Der Torfrauch in dem Raum wurde immer dichter. Vallon ging hinaus, setzte sich auf einen Felsen und betrachtete die Hügel, die unter dem goldfarbenen Himmel in samtener Schwärze versanken. Bald kam Hero nach und setzte sich neben ihn.

«Richard sagt, Ihr wollt eine Expedition nach Norwegen führen.»

«Ich erläutere meine Pläne morgen beim Essen, wenn wir uns ausgeruht haben.» Vallon sah, wie Hero sich auf die Unterlippe biss, und bemühte sich um einen leichten Ton . «Erzähl mir, was du über unsere Reisegefährten denkst.»

«Richard ist intelligenter, als ich dachte. Er besitzt eine überraschend schnelle Auffassungsgabe.»

Vallon nickte. «Und Entschlusskraft hat er auch.
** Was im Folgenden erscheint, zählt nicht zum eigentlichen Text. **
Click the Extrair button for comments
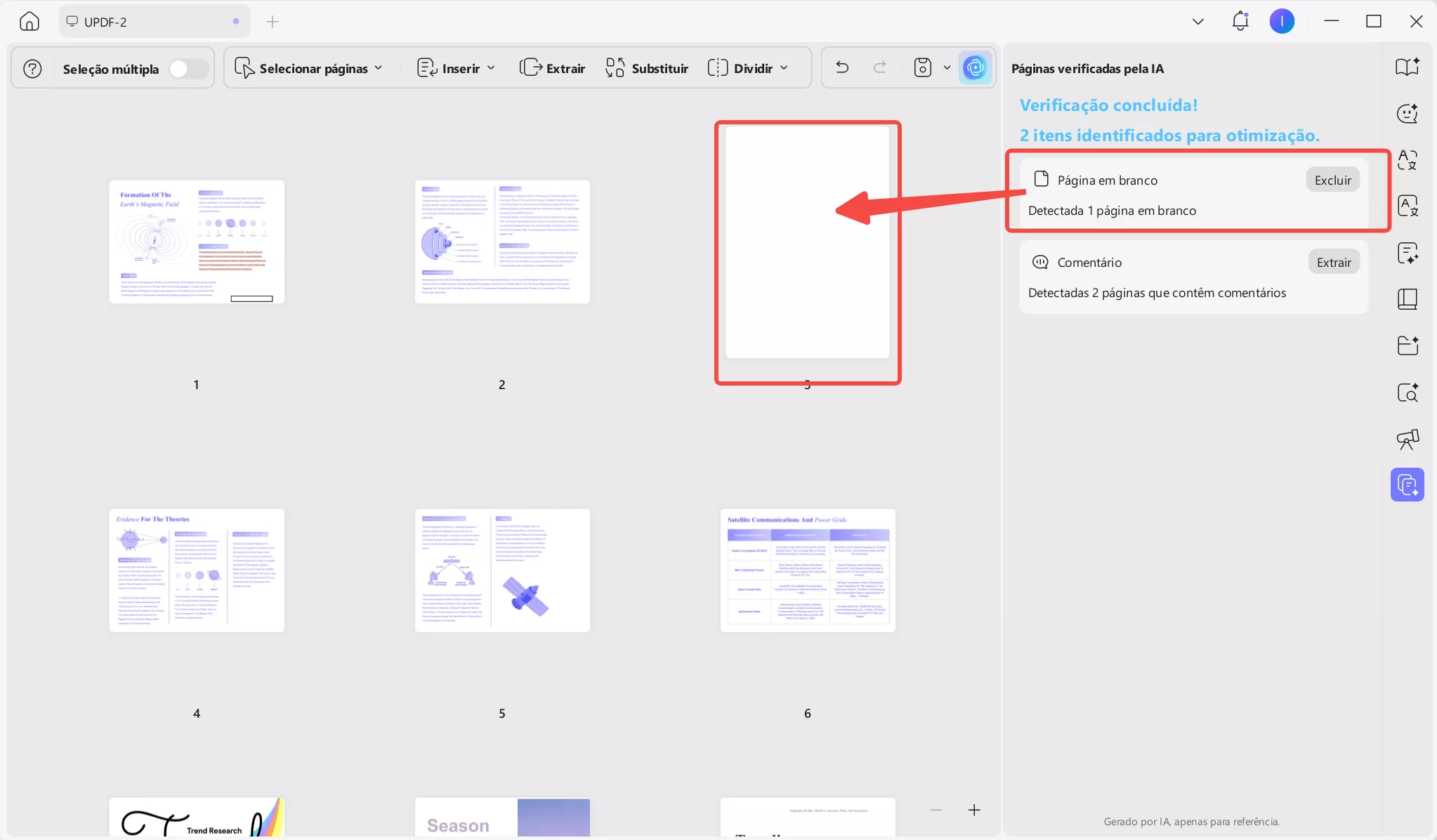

Er hat mir erklärt, sein Glück lieber mit uns versuchen zu wollen, als zur Burg zurückzukehren. Was ist mit dem Falkner?»

Hero wurde lebhafter. «Der ist ein höchst ungewöhnliches Geschöpf. Dieser herausfordernde Blick, mit dem er Euch ansieht – wie ein Habicht.»

«Er könnte ein bisschen mehr Benimm vertragen. Ich habe noch keinen dreisteren Bauern getroffen.»

«Vielleicht ist er von höherer Geburt. Nach einem Bad und besser gekleidet würde er in jeder Gesellschaft eine gute Figur abgeben. Aber halt – er kann lesen, ich habe ihn einmal dabei beobachtet. Und das ist mehr, als sich von jedem anderen Bewohner der Burg sagen lässt. Wenn er doch nur sprechen könnte, dann hätte er sicher eine bemerkenswerte Geschichte zu erzählen.»

«Er braucht die Sprache nicht, solange er dich hat, um ihm ein geheimnisvolles Leben anzudichten.»